■ DIRECTIONS ■
Each record in the listing below is to be duplicated exactly.

▬▬▬▬▬▬

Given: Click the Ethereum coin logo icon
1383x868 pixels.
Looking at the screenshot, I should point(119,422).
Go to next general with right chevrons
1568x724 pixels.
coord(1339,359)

▬▬▬▬▬▬

■ TASK RESPONSE ■
Given: Click the Ethereum coin logo icon
1383x868 pixels.
Looking at the screenshot, I should point(119,422).
Go to next general with right chevrons
1568x724 pixels.
coord(1339,359)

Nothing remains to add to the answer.